Do we need to raise more taxes if the government is going to spend more? It's a really important question and one that people are asking me because I've written the Taxing Wealth Report. That shows that the government could, by simply changing the rules on some of our taxes with regard to the way that they impact on the wealthiest people in our society, raise up to maybe £90 plus billion of extra tax a year.

So, people are saying to me, do you think that's what we should do? And is that a precondition of making the extra spending that we want? Let me explain what the relationship between government spending, money and tax is, because that provides the answer to the question.

The government creates our money.

If you doubt it, look at a five-pound note. Who made it? Ultimately, all the money in our economy was made by the government, just like that fiver.

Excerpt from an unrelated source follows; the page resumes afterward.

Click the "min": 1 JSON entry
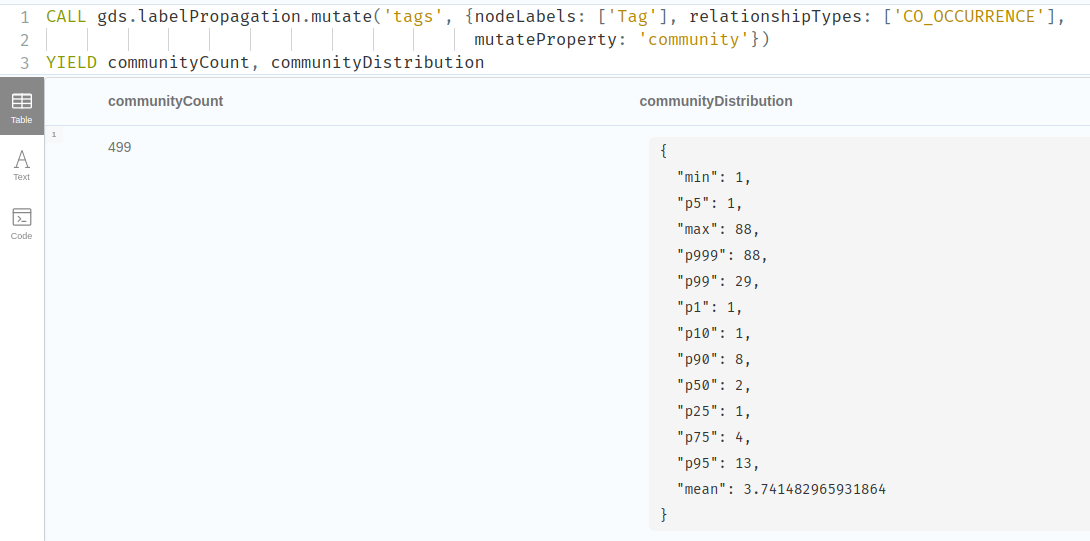click(713, 177)
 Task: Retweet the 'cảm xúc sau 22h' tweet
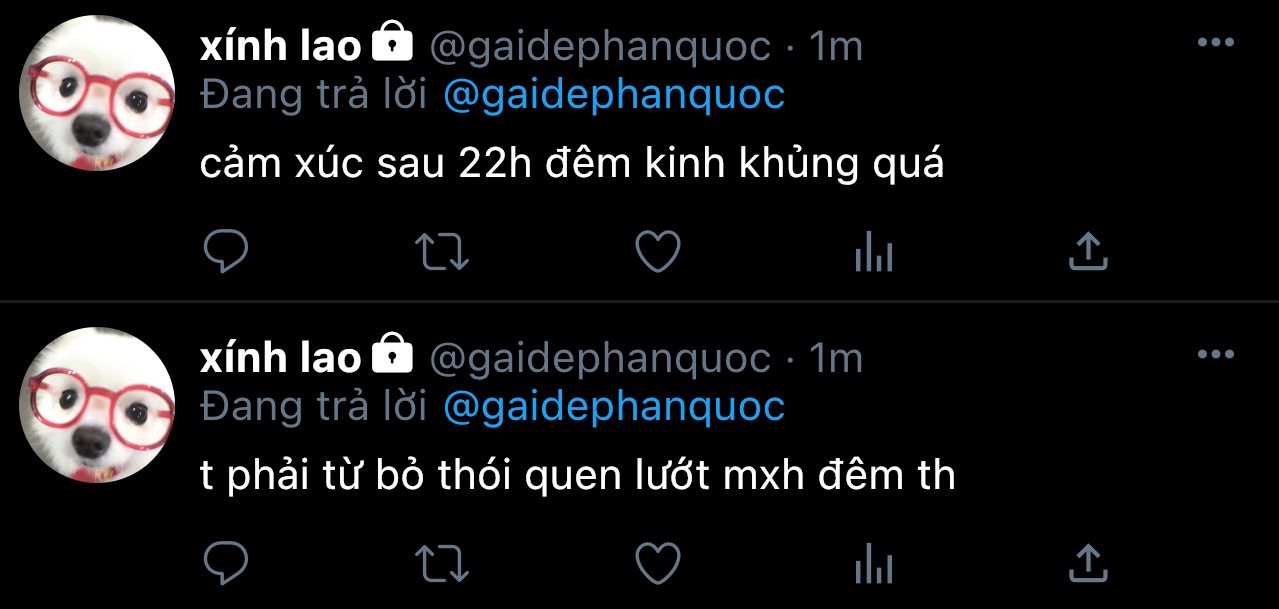(441, 252)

I know some of it is theoretically created by banks, but they can only do it because the Bank of England gives them a license to do so, and who owns the Bank of England? The government does. So, in other words, all the money that is ultimately created is done by or under license from the UK government.

How does that money get into circulation? In the case of the government, and they start the whole process rolling, it is by spending. That five-pound note was not gifted to somebody by the government, it was spent into the economy.

They used the fiver - of course they could have used a bank account as well, but in this case we'll say the fiver - to buy something. They spent. And then they taxed. It has to be that way round, because if they hadn't spent first of all, there wouldn't be the money in existence to pay the tax.

So, it's always spend and tax and never tax and spend in an economy.

But when we look at spend and tax, the tax element is there for one very important reason, and that is to cancel the spend. If the government did not tax, and it spent £800 plus billion a year into the UK economy, and therefore let all that money float free, we would of course have massive inflation.

Now, that obviously isn't possible, so therefore, you have to tax to prevent inflation. That's its primary purpose.

All its other functions - redistribution, repricing market failure, reorganizing the economy through fiscal policy, and so on. - those things are all secondary -  important - but secondary to cancelling inflation.

Now, if we are at or near full employment, and we want to spend more - the government wants to spend more - the risk is that it will create inflation by doing so. So, if, as at this point of time, we are either at full employment or we have unused resources that can only be put into use gradually, we have to tax whilst those resources are put into use or else we create inflation in the meantime.

Then we could go into a vicious downward cycle, the benefit of that spend would not be received by society, and therefore things would fall apart. So, the tax is put into place because of the additional spend, but not to fund it. It is part of the transition process to let us grow, that we must tax more.

And that is why the Taxing Wealth Report talks about raising more revenue, because these issues are fundamentally related.